In the process of asking what people really mean by terms like "free will" and such, you end up realizing that microscopic determinism isn't so "scary" after all.
And isn't that what your post is really about? You don't want to believe that human consciousness is determined in any way, right? I'm not saying you have to accept Dennett or other philosophers' ideas about these issues, but they are worth exploring.
Both of these positions are viable, and embraced by experts in various fields.
Yes, and religious belief in all sorts of supernatural and mystical phenomena is "embraced by experts in various fields" as well. The idea that human "consciousness" is fundamentally tied up with this kind of mystical belief in a separate "soul" or something. But there's no empirical evidence why consciousness shouldn't be able to be explained by laws of nature.
By all current evidence, they may prove right.
By all current evidence 200 years ago, humans would never be able to fly.
But it doesn't make for a hero story to write about someone who argues for these positions.
That's because your two positions amount to, "Uh... gee, well, there are some things that can't be explained scientifically yet." That's not very interesting, and historical precedent says that most of the time people said stuff was inexplicable or impossible... later people managed to explain or do it. (Unless it was actually against some inherent law of nature -- is that, by chance, what you're claiming to know? That some "consciousness" processes are inherently non-deterministic according to a fundamental law of nature? If so, that sounds suspiciously mystical and/or religious.)
"Discovering" that consciousness either essentially does nothing or that some computer advance is just about to do consciousness (or both!) is a "great" story. Editors like it. The public is impressed by the "brilliant" "counter-intuitive" revelation.

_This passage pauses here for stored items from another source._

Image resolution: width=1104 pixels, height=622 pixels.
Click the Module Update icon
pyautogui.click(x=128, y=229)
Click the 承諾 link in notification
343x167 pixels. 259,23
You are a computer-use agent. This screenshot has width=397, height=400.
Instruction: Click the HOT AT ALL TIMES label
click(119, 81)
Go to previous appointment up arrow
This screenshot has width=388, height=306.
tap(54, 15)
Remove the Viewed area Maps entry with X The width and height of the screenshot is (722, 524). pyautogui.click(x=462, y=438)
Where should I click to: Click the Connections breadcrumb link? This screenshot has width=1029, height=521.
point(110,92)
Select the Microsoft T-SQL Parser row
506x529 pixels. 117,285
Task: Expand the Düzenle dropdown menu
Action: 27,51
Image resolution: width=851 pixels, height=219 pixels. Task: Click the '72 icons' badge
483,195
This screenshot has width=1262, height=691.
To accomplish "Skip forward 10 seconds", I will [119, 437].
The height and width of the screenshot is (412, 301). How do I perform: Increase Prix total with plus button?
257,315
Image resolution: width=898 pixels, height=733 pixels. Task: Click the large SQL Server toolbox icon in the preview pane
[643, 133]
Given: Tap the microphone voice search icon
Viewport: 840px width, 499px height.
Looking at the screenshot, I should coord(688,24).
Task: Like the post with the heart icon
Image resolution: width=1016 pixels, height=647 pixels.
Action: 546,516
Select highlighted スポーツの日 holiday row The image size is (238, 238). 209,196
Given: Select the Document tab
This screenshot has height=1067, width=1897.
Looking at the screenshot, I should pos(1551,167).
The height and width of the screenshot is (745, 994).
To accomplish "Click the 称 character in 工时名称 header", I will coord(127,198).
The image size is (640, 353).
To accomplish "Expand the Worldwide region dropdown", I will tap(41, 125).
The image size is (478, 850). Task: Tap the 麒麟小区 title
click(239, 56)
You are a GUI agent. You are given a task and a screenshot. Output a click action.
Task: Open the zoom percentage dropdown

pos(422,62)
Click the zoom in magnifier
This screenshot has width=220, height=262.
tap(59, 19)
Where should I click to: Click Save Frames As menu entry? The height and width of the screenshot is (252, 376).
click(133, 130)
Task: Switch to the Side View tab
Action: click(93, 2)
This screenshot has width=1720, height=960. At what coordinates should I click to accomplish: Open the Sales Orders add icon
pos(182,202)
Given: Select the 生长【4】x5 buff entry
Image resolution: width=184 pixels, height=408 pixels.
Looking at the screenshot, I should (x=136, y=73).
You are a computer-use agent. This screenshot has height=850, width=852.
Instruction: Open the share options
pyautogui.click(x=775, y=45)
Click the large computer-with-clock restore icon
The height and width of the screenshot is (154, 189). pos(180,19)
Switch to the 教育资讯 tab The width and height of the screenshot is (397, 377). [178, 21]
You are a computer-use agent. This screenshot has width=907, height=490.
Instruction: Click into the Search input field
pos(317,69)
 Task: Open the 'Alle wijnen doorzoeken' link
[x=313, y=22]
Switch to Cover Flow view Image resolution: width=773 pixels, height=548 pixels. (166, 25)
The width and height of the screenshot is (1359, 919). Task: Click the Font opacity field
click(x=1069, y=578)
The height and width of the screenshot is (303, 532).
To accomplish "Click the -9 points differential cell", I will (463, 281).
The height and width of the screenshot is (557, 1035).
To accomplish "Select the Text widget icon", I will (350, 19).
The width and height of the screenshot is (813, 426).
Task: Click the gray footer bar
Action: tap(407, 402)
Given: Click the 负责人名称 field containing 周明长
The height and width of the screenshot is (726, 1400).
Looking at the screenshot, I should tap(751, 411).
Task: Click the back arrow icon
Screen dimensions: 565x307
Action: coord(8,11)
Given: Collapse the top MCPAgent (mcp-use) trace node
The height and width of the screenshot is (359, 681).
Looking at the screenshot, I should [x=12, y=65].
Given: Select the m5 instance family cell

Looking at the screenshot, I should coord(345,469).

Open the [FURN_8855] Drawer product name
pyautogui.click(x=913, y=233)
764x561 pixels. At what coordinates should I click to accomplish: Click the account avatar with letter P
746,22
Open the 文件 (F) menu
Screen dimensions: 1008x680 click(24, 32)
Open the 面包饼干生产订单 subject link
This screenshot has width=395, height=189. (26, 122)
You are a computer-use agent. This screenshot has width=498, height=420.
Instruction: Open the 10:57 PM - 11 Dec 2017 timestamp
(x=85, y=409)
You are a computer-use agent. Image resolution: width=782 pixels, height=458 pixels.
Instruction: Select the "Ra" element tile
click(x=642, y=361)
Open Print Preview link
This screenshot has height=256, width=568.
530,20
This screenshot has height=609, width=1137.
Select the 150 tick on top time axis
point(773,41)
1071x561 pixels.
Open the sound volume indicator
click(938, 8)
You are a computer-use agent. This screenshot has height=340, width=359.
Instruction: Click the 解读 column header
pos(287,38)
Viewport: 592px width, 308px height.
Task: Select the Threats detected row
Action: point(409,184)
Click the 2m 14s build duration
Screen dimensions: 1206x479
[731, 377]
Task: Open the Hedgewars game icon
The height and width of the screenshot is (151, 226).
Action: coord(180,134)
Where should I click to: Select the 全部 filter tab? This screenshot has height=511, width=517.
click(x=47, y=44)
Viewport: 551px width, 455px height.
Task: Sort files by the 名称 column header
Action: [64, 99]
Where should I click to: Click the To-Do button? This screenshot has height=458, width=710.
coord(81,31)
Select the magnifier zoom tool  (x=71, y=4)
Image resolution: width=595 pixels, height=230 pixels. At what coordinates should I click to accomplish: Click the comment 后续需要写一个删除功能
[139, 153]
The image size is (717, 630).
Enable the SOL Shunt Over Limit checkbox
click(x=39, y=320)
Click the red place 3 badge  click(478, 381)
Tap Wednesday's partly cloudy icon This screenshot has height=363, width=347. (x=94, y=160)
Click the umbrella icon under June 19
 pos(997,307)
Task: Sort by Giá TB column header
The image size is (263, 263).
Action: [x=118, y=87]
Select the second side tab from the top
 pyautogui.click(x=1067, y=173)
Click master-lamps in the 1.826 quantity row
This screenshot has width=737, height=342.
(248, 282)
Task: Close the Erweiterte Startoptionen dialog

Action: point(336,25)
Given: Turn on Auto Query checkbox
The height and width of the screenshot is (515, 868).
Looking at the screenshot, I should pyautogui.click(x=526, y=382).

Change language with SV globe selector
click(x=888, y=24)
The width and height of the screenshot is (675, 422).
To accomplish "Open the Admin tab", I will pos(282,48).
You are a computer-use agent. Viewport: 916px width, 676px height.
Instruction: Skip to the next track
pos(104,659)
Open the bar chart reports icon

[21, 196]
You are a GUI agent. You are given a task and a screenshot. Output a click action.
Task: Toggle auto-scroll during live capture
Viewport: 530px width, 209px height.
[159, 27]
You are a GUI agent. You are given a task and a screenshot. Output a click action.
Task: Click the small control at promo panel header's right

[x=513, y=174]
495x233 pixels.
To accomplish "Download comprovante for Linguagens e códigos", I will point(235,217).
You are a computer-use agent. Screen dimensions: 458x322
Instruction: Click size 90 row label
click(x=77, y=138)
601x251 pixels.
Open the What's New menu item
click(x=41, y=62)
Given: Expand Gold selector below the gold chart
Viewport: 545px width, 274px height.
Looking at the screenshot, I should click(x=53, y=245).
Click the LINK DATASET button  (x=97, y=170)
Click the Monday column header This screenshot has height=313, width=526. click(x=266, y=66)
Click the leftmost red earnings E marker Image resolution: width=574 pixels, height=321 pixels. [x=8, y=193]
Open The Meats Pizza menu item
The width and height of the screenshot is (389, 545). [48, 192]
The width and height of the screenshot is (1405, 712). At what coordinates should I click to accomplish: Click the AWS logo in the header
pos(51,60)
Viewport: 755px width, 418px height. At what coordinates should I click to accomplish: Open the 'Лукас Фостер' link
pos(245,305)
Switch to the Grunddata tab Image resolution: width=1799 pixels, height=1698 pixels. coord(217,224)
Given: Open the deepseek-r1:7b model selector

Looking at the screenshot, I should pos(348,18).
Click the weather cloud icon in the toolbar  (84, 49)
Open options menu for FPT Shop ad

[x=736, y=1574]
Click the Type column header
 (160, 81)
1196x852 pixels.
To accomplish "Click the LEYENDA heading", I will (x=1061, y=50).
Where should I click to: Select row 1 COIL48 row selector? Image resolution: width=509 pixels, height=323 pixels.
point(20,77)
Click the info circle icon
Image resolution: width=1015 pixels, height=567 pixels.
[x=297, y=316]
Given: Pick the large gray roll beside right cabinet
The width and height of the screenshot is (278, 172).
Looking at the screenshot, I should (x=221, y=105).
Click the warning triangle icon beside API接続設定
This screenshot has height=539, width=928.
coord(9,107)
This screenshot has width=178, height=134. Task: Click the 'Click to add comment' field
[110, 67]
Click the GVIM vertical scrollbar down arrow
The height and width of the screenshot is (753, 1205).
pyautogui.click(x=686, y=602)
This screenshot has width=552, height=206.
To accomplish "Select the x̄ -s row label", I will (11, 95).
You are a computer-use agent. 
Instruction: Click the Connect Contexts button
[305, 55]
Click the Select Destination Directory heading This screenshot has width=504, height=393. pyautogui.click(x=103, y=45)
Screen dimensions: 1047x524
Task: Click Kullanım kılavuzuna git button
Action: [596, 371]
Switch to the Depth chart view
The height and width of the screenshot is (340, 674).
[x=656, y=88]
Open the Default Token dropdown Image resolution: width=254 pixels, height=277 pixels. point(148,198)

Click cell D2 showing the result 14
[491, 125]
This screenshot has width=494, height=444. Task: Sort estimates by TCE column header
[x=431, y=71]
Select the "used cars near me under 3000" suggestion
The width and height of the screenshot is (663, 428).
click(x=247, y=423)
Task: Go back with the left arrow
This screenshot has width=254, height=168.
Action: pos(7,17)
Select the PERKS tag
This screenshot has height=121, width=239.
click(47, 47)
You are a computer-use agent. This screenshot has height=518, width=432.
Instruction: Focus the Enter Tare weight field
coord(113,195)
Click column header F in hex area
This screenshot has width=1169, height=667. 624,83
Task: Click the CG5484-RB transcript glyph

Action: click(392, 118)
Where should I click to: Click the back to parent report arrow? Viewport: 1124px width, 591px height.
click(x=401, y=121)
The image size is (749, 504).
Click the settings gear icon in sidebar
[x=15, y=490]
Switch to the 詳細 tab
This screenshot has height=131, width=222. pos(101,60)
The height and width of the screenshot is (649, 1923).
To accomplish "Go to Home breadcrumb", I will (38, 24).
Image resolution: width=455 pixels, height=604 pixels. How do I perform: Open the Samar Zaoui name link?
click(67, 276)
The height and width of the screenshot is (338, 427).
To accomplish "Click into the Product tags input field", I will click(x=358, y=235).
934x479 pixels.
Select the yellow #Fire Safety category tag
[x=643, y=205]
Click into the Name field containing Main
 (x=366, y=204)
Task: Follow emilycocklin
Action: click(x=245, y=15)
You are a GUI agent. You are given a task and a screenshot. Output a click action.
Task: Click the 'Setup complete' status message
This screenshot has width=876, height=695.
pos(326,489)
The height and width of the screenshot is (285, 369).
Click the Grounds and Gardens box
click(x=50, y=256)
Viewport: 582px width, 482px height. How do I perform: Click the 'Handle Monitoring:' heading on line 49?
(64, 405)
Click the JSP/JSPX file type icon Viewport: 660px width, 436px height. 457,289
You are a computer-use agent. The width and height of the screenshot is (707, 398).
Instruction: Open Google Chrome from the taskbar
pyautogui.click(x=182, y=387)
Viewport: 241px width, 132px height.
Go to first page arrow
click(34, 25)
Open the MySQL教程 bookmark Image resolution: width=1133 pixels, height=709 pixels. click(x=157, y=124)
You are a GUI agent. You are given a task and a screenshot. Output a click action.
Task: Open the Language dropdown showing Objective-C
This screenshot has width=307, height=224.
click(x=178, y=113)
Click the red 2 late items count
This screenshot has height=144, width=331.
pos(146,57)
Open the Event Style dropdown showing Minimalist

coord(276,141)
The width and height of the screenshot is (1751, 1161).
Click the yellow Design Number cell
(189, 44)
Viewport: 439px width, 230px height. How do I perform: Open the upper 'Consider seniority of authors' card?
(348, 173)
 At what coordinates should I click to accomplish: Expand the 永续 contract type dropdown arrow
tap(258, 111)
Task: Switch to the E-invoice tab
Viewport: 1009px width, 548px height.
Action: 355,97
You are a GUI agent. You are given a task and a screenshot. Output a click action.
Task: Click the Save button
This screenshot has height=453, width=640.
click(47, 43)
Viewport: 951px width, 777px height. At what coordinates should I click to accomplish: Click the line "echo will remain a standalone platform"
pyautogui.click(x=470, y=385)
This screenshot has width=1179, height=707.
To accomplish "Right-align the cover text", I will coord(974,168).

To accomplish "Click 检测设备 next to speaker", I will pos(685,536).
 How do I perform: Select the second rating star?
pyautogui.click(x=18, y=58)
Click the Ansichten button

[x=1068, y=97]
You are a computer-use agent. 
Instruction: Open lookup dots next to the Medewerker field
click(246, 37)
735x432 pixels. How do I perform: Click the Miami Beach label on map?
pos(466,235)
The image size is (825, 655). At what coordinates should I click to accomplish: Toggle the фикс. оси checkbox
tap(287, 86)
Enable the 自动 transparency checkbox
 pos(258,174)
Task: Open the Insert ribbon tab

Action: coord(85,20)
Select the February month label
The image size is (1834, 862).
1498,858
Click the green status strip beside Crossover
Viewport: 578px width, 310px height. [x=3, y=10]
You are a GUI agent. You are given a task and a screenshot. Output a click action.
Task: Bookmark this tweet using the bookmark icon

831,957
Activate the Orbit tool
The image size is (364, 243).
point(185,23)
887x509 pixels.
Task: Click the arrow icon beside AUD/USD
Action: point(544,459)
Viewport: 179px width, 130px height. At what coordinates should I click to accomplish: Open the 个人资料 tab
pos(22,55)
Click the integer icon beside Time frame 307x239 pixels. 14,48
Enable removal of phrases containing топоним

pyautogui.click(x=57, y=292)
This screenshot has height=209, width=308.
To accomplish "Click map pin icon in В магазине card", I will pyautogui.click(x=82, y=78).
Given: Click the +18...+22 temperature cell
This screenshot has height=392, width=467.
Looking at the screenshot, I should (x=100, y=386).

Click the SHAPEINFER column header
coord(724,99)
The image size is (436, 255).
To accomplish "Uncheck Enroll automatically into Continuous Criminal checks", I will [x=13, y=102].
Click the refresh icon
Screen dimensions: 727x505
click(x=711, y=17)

Just because something is "intuitive" does NOT mean it's right. In fact, humans have a well-known propensity and actually a fundamental cognitive bias to believe that order (and "meaning") is in randomness. Humans were stupid enough to be fooled into thinking ELIZA exhibited consciousness and was not simply deterministic. Human consciousness -- whatever it is caused by -- involves many orders of magnitude more complexity than ELIZA. Yet you somehow think we should be able to trust our "intuitive" instinct that we can just "know" what human cognitive processes are non-deterministic and necessary for consciousness.
(By the way -- I'm NOT saying that your perspective is impossible, just as I would not say many people who have religious beliefs are believing in things that are impossible. But the idea that consciousness is non-deterministic is a similar belief... there's just no way to come close to "proving" that right now, and it seems to violate the idea that most scientists assume where we try to natural, logical explanations first.)